Price levels will be supported by high beef prices, although higher input costs might reduce margins due to poor weather in South America, requiring an ongoing supply discipline. Total trade is expected to grow 4% over the year 2012, despite lower trade in the first quarter, Rabobank added.
The bank sees a major swing factor in the return of Thailand as a raw poultry exporter, as the EU will lift its ban on raw Thai chicken from 1 July 2012. “This[will] lead to intensified competition in export markets, with the potential for price erosion and pressure on export volumes for existing exporters,” the report said.
In the meantime, Brazil could benefit from a weaker real, following months of strong currency that made it less competitive, and the US could recover its margins after several quarters of supply and inventory reduction. The EU will continue to benefit from strong export demand and a solid local market.
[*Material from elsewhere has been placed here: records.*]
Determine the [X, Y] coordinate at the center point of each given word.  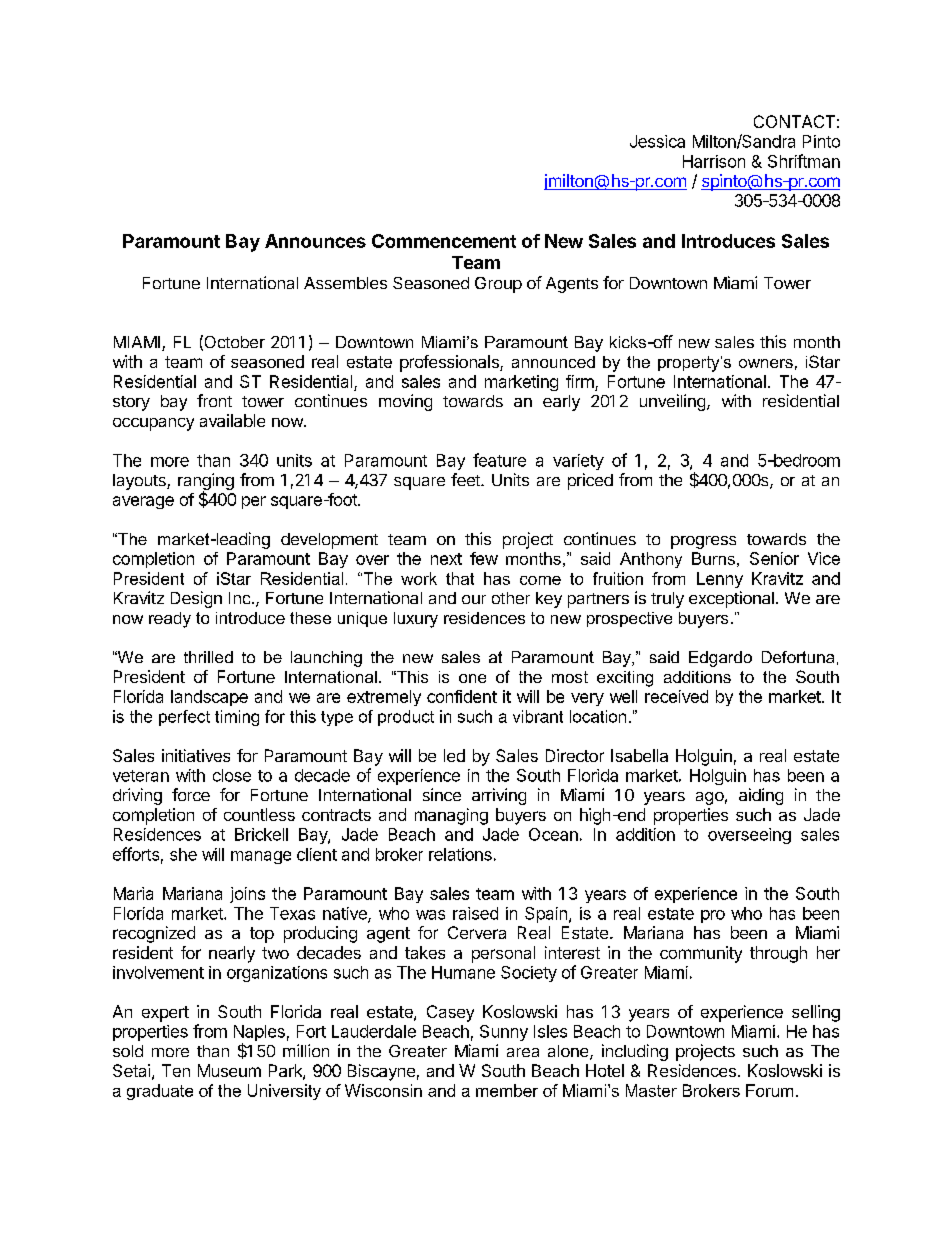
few [484, 558]
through [778, 954]
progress [703, 542]
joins [247, 895]
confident [462, 696]
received [676, 696]
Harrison [714, 161]
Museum [229, 1070]
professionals [450, 363]
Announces [315, 241]
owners [766, 363]
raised [475, 913]
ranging [206, 482]
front [214, 400]
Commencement [444, 241]
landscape [209, 698]
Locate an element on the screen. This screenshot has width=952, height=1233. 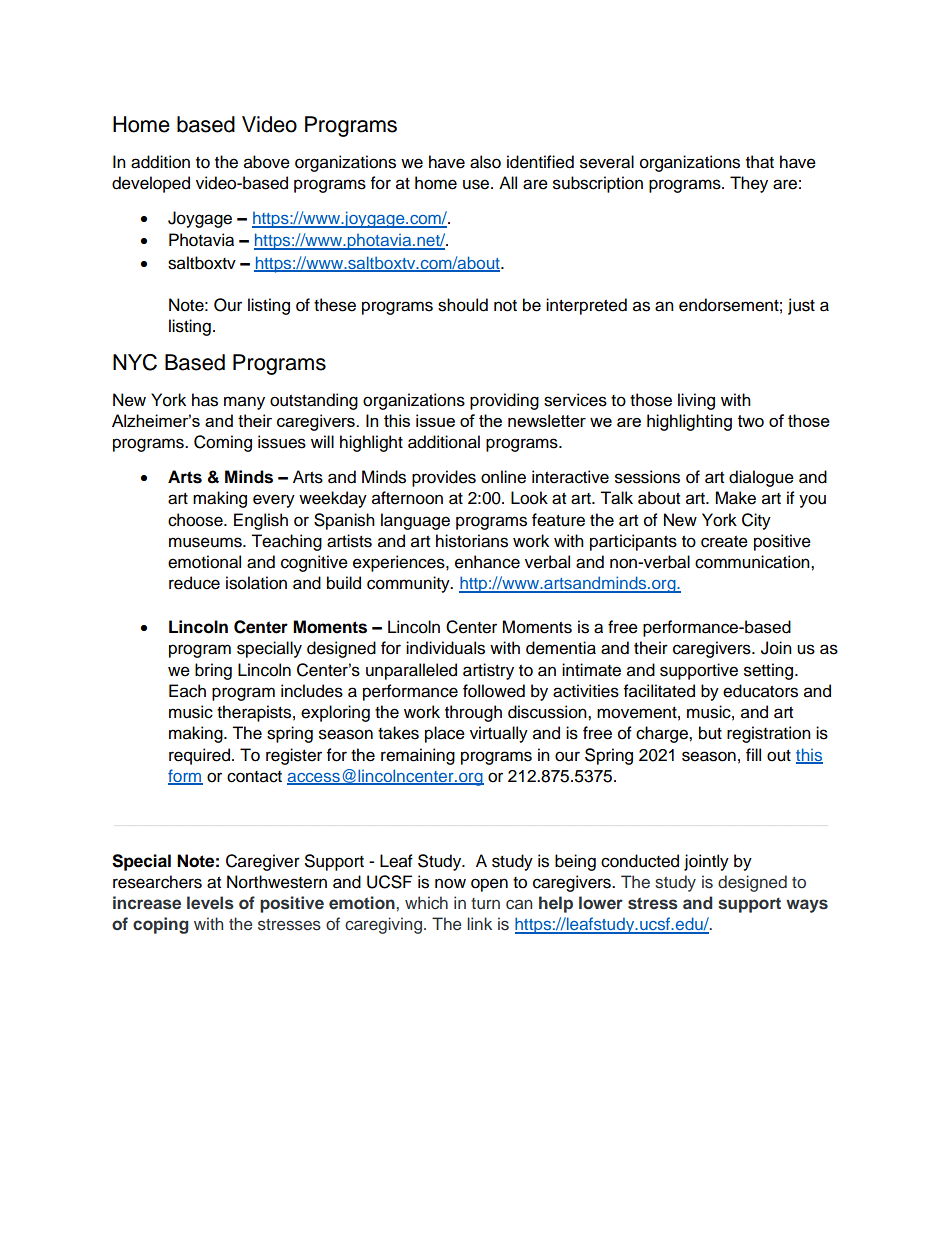
create is located at coordinates (724, 542).
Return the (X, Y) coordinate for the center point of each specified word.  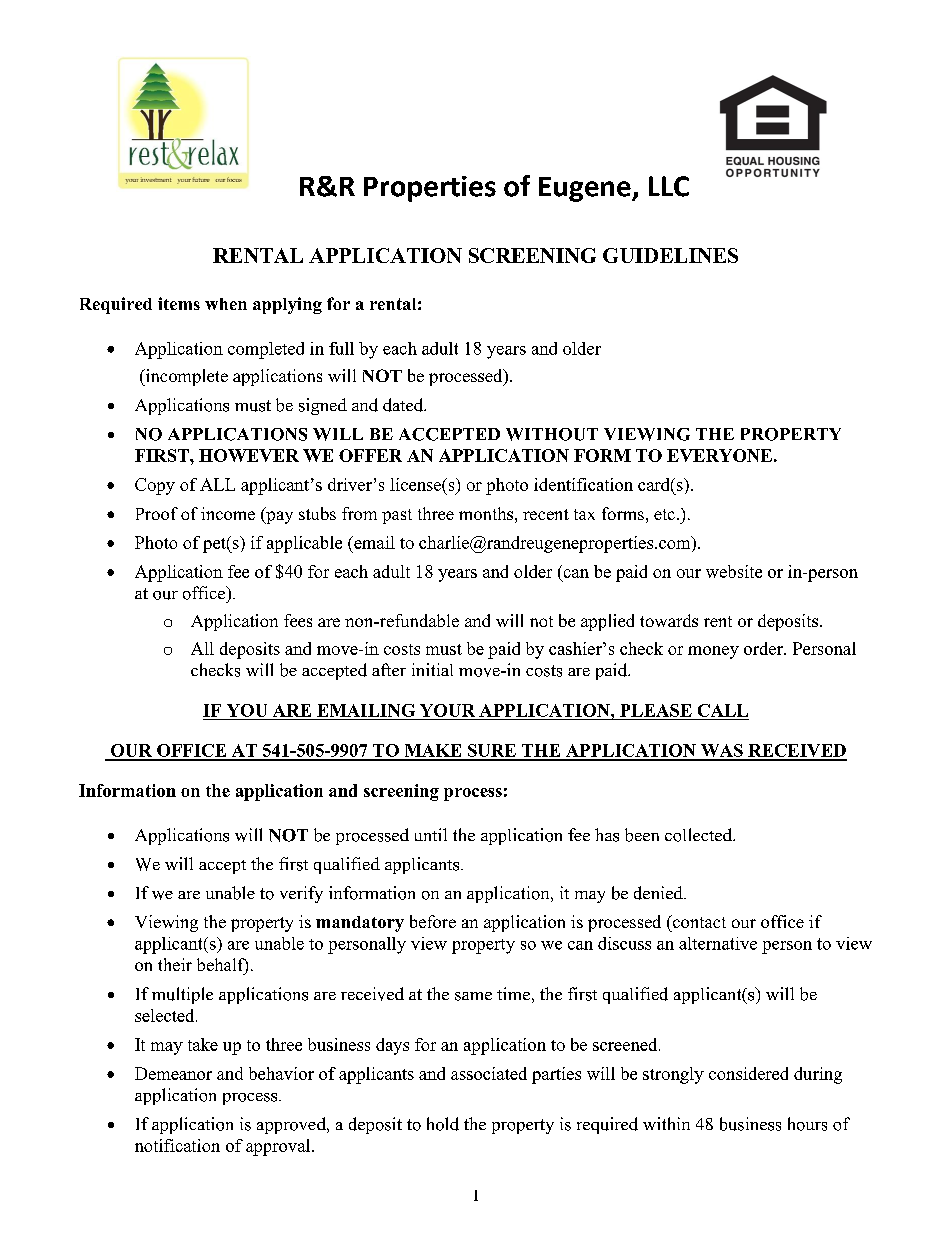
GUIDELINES (670, 255)
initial (432, 669)
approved (292, 1125)
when (226, 304)
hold (443, 1124)
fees (298, 620)
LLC (669, 186)
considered (748, 1073)
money (713, 652)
The Chinese poultry market is going through changes as the focus is shifting towards more retail and quick-service restaurants, which is pushing the Asian industry to invest in large expansion projects. “The current weak Chinese market conditions are expected to improve towards the end of the year, due to solid domestic demand in combination with improvements in the market situation for pork due to stock liquidations,” Rabobank added.
Overall, the report forecasts ongoing consolidation in the global meat industry, with emerging countries dominating the market.
“The industry should see continued strong global demand for poultry – world demand is expected to grow 2% in 2012 – as well as strong prices of competing meats, such as beef and pork, in most global markets. Support will come from record high beef prices in particular, due to a very tight global beef market,” the report said.
Rabobank added that supply discipline was showing good results, with a 13% reduction in US inventories, and Brazil currently reducing supply to adjust the market after lower-than-expected export growth.